Then fallibility of the government is not what you are questioning here. You are questioning the fallibility of every biologist and pathologist in the world cross-checked against one another.
You've mistaken. I'm not arguing against choosing to take vaccines, or their efficiency. All I'm arguing against is the push I'm starting to see in recent years toward making them mandatory and making this enforceable by the government.
That doesn't fit your arguments up until this point. Skepticism of vaccines themselves bereft of scientific support is nothing more than casting undue ignorance on a safe and vital process of our society.
As for allowing the government to enforce it, the only reason it remains semi-mandatory instead of outright mandatory is the numbers of those refusing vaccination. Had people not cooperated with the smallpox vaccination campaign, they would have been forced, and rightfully so (see: social contract). But they did not, because they saw the horrors of disease first hand.
Vaccination refusal rates also went down after the MMR epidemic, because people were exposed to disease again. Conclusion: Everybody not a fanatic believes vaccines and assorted risks are better than disease epidemics when forced to genuinely choose between them. Derealization causes refusal.
Well, if you kill herd immunity that choice will return, and not slowly either. Instead of oscillating back and forth between generations of diseased children and healthy ones, we should obviously choose to enforce now. This is a legitimate interest of both the people collectively and the people individually.
And I'll tell you one other thing: The only "right to refuse" is because it doesn't get all that bad on the large scale most of the time, even though it continues to chip away at individual lives. If you came into a hospital and got diagnosed with early-stage rabies, you can be damn sure you wouldn't be allowed to refuse the vaccine.
If people are vulnerable enough to liars and hucksters that they can't choose to not get children sick or killed when they don't personally witness it, then giving the government the right to force them is an unambiguous good for all humanity.

◆ **What you will do**
(1) Answer these questions about the exchange on vaccine mandates.
(a) What went down after the MMR epidemic?
(b) What does the exchange name as the cause of refusal?
(c) In the rabies example, what would a patient not be allowed to do?
(2) Transcribe the passage of the exchange on vaccine mandates between "And I'll tell" and "for all humanity.", inclusive.

(Stored records)
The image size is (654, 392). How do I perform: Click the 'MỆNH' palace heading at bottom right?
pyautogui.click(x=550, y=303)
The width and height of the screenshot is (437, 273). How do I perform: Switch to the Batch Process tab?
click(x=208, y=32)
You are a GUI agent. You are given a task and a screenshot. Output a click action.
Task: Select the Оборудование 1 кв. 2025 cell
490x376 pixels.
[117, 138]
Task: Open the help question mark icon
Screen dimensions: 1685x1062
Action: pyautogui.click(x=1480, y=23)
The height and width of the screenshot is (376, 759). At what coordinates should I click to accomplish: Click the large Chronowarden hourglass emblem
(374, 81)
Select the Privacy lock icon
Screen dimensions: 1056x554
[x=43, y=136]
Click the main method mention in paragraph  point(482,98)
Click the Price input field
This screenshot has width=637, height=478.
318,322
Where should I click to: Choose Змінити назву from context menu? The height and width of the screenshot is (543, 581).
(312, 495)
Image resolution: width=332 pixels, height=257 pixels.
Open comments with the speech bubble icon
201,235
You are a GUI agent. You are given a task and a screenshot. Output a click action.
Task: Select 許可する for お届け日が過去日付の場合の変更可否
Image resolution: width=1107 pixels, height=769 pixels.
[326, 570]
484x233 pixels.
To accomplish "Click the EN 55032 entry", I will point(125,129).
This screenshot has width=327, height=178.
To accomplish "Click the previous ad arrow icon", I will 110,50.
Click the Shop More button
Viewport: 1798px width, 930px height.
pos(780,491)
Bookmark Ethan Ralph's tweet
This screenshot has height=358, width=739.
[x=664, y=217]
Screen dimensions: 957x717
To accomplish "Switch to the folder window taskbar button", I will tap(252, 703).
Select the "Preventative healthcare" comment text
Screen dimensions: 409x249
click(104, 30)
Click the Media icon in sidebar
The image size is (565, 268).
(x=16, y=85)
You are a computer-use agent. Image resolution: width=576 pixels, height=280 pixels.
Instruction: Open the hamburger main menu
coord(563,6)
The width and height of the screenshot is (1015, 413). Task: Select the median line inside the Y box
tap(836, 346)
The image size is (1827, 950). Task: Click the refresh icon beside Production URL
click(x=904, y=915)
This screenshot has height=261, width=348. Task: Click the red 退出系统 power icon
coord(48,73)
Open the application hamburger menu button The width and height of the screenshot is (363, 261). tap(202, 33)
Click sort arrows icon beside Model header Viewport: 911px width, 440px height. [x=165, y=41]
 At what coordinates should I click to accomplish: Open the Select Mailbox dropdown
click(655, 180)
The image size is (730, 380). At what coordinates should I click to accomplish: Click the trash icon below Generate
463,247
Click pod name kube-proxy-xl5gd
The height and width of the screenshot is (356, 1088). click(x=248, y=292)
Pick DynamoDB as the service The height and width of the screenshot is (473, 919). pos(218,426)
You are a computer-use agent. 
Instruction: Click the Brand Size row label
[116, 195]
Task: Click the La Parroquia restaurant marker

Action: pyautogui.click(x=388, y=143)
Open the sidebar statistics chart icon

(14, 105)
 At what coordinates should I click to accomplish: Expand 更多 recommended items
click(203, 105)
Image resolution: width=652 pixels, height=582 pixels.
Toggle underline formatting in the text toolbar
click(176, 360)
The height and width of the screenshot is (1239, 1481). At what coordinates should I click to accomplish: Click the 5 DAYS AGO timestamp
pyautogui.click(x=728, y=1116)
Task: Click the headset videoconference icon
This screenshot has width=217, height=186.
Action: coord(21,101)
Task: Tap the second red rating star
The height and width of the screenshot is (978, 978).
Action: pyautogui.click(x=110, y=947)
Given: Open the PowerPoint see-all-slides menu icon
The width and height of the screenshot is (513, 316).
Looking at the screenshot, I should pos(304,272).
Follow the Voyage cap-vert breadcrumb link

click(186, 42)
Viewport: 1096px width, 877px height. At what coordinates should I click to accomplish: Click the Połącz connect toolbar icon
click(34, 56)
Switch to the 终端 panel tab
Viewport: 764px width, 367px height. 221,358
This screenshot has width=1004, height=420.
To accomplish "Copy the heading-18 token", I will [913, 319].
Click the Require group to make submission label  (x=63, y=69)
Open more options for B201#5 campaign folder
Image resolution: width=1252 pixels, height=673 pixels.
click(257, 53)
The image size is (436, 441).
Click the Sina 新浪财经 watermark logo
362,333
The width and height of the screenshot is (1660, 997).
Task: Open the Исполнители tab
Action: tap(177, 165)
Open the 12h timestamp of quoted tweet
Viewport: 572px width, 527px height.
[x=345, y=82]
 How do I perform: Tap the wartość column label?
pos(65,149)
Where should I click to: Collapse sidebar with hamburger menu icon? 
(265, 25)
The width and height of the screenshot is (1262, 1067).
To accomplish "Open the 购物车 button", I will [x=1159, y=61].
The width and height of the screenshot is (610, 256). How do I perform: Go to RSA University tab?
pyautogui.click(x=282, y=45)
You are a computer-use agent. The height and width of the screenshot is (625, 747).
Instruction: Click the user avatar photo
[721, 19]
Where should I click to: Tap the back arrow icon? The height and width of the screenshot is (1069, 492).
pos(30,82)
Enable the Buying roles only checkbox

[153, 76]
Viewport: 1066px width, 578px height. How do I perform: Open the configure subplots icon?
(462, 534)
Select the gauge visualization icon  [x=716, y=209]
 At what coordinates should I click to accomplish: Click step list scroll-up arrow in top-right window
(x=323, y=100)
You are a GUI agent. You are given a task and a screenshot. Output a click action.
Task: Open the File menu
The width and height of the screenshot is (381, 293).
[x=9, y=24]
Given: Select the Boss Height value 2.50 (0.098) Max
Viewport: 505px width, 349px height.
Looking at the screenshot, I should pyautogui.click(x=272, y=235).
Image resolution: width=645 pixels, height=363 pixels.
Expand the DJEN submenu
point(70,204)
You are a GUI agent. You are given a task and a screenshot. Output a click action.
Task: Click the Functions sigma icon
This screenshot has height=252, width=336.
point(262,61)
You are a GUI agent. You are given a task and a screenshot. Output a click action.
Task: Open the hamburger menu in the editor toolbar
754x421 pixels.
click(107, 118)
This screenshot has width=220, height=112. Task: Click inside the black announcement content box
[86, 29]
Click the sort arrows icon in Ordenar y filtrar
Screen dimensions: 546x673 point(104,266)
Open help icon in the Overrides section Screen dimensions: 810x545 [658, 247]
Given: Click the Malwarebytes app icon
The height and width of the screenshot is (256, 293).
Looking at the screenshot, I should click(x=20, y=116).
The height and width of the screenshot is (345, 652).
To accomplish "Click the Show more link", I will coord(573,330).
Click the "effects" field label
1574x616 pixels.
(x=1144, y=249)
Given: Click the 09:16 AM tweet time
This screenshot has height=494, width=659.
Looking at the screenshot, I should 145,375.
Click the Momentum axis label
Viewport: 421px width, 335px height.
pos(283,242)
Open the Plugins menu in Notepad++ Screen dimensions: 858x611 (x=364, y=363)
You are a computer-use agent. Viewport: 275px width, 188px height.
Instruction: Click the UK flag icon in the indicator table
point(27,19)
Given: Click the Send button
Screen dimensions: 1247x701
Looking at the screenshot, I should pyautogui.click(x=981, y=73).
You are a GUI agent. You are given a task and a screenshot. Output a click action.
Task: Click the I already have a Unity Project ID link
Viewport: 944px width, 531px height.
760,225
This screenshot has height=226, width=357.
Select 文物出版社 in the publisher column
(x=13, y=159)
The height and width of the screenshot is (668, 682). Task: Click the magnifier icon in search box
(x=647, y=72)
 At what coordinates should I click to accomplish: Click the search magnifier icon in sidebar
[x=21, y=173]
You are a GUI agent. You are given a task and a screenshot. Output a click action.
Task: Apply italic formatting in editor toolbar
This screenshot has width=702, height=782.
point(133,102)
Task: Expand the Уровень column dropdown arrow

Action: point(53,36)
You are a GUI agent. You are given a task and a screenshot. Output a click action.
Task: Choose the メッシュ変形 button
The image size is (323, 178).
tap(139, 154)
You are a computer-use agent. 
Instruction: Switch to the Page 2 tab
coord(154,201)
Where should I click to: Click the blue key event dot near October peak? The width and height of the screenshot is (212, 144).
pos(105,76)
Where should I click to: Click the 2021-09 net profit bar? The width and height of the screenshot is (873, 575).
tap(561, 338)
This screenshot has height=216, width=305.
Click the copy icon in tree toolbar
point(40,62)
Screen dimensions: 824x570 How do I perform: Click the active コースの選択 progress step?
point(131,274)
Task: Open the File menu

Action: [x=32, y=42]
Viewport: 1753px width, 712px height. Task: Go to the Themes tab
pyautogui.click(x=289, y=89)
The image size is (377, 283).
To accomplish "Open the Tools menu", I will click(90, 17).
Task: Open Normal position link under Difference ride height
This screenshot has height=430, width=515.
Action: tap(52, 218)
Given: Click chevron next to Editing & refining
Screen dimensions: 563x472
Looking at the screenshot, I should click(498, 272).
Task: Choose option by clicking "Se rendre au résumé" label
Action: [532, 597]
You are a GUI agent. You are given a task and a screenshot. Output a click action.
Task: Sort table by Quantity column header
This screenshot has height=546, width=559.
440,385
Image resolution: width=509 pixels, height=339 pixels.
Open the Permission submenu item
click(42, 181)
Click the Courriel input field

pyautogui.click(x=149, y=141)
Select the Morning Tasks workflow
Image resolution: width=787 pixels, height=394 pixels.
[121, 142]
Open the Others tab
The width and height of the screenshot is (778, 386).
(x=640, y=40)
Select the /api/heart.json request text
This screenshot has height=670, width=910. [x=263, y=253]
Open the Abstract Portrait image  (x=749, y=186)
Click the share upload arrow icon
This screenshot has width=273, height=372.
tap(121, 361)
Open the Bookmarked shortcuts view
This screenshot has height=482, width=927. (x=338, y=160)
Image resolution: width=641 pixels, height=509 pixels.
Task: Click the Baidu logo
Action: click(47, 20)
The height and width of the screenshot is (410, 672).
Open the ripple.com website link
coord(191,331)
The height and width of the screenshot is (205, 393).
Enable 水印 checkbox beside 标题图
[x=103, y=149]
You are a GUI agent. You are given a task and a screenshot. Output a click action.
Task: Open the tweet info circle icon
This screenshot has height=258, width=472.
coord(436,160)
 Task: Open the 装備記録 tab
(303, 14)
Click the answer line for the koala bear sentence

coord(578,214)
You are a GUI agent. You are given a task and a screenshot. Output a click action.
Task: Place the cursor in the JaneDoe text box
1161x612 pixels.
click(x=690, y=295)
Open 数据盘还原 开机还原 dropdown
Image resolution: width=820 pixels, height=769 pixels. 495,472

◆ **Answers to the exercise**
(1)
(a) Vaccination refusal rates.
(b) Derealization.
(c) Refuse the vaccine.

(2)
And I'll tell you one other thing: The only "right to refuse" is because it doesn't get all that bad on the large scale most of the time, even though it continues to chip away at individual lives. If you came into a hospital and got diagnosed with early-stage rabies, you can be damn sure you wouldn't be allowed to refuse the vaccine.
If people are vulnerable enough to liars and hucksters that they can't choose to not get children sick or killed when they don't personally witness it, then giving the government the right to force them is an unambiguous good for all humanity.